Direction 1:
Duplicate the Usenet post on describing benchmark configurations in full, with no changes of any kind.
Direction 2:
Set down the lines of the listing, starting with the line that contains "under [736, 1006]" and going on through the final line of the listing, reproducing each one without alteration.

Source text:

▬▬▬▬▬▬▬▬▬▬

Path: utzoo!utgpu!utstat!jarvis.csri.toronto.edu!mailrus!csd4.milw.wisc.edu!uxc!uxc.cso.uiuc.edu!mcdurb!aglew
From: aglew@mcdurb.Urbana.Gould.COM
Newsgroups: comp.arch
Subject: Re: Criteria ... [really: are N des
Message-ID: <28200313@mcdurb>
Date: 13 May 89 16:18:00 GMT
References: <517@daitc.daitc.mil>
Lines: 58
Nf-ID: #R:daitc.daitc.mil:517:mcdurb:28200313:000:2972
Nf-From: mcdurb.Urbana.Gould.COM!aglew    May 13 11:18:00 1989


>When the goal is measurement, why shouldn't the test conditions and
>predicted outputs be made publicly available?
>
>Jonathan Krueger 

Well, sure... when I publish internal performance reports I try
to specify the conditions, and although I haven't yet put out a
"MIPS Performance Report" for Motorola MCD, when and if I'm asked
to do so I will specify as much about the conditions as possible.

But - have you ever tried to completely describe the configuration
of a computer system that you are benchmarking?  There's a lot of
detail there. It's easy to get 4 times as much configuration
text as it is numbers.  "Just write down the important things"
you say - and certainly I'll try. But even that can be a lot.
And even then, it is easy to be bitten by configuration parameters
that you didn't know about. Recently, for example, I was bitten
by a difference between two apparently identical
boards - same copper, same firmware. But a PAL change, to increase
reliability, that had a "negligible effect on performance"

▬▬▬▬▬▬▬▬▬▬

(Stored data entries)
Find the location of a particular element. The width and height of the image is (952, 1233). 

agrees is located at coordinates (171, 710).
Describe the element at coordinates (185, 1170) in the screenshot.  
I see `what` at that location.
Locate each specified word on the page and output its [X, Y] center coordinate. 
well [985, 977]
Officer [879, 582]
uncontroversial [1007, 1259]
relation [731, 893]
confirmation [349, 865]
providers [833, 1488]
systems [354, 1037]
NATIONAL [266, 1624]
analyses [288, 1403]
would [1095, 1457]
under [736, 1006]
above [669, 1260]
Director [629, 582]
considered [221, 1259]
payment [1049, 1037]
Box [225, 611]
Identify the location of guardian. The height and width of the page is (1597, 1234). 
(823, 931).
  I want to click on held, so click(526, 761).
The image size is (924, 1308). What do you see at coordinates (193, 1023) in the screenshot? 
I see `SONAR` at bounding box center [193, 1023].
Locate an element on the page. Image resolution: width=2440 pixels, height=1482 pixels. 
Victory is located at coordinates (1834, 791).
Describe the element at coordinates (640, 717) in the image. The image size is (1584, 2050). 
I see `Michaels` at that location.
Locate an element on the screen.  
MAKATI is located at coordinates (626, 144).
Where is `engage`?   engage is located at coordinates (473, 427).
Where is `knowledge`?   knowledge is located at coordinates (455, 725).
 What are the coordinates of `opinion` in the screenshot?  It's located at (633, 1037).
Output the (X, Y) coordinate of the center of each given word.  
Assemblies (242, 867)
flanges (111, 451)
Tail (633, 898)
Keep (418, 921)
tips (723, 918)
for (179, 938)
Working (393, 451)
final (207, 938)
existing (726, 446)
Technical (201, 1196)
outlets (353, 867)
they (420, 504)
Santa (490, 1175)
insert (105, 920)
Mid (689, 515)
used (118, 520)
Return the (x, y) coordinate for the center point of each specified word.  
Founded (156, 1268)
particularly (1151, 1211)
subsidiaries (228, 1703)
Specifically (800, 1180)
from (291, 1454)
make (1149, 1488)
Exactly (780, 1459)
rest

▬▬▬▬▬▬▬▬▬▬

Task solution 1:
Path: utzoo!utgpu!utstat!jarvis.csri.toronto.edu!mailrus!csd4.milw.wisc.edu!uxc!uxc.cso.uiuc.edu!mcdurb!aglew
From: aglew@mcdurb.Urbana.Gould.COM
Newsgroups: comp.arch
Subject: Re: Criteria ... [really: are N des
Message-ID: <28200313@mcdurb>
Date: 13 May 89 16:18:00 GMT
References: <517@daitc.daitc.mil>
Lines: 58
Nf-ID: #R:daitc.daitc.mil:517:mcdurb:28200313:000:2972
Nf-From: mcdurb.Urbana.Gould.COM!aglew    May 13 11:18:00 1989


>When the goal is measurement, why shouldn't the test conditions and
>predicted outputs be made publicly available?
>
>Jonathan Krueger 

Well, sure... when I publish internal performance reports I try
to specify the conditions, and although I haven't yet put out a
"MIPS Performance Report" for Motorola MCD, when and if I'm asked
to do so I will specify as much about the conditions as possible.

But - have you ever tried to completely describe the configuration
of a computer system that you are benchmarking?  There's a lot of
detail there. It's easy to get 4 times as much configuration
text as it is numbers.  "Just write down the important things"
you say - and certainly I'll try. But even that can be a lot.
And even then, it is easy to be bitten by configuration parameters
that you didn't know about. Recently, for example, I was bitten
by a difference between two apparently identical
boards - same copper, same firmware. But a PAL change, to increase
reliability, that had a "negligible effect on performance"

Task solution 2:
under [736, 1006]
above [669, 1260]
Director [629, 582]
considered [221, 1259]
payment [1049, 1037]
Box [225, 611]
Identify the location of guardian. The height and width of the page is (1597, 1234). 
(823, 931).
  I want to click on held, so click(526, 761).
The image size is (924, 1308). What do you see at coordinates (193, 1023) in the screenshot? 
I see `SONAR` at bounding box center [193, 1023].
Locate an element on the page. Image resolution: width=2440 pixels, height=1482 pixels. 
Victory is located at coordinates (1834, 791).
Describe the element at coordinates (640, 717) in the image. The image size is (1584, 2050). 
I see `Michaels` at that location.
Locate an element on the screen.  
MAKATI is located at coordinates (626, 144).
Where is `engage`?   engage is located at coordinates (473, 427).
Where is `knowledge`?   knowledge is located at coordinates (455, 725).
 What are the coordinates of `opinion` in the screenshot?  It's located at (633, 1037).
Output the (X, Y) coordinate of the center of each given word.  
Assemblies (242, 867)
flanges (111, 451)
Tail (633, 898)
Keep (418, 921)
tips (723, 918)
for (179, 938)
Working (393, 451)
final (207, 938)
existing (726, 446)
Technical (201, 1196)
outlets (353, 867)
they (420, 504)
Santa (490, 1175)
insert (105, 920)
Mid (689, 515)
used (118, 520)
Return the (x, y) coordinate for the center point of each specified word.  
Founded (156, 1268)
particularly (1151, 1211)
subsidiaries (228, 1703)
Specifically (800, 1180)
from (291, 1454)
make (1149, 1488)
Exactly (780, 1459)
rest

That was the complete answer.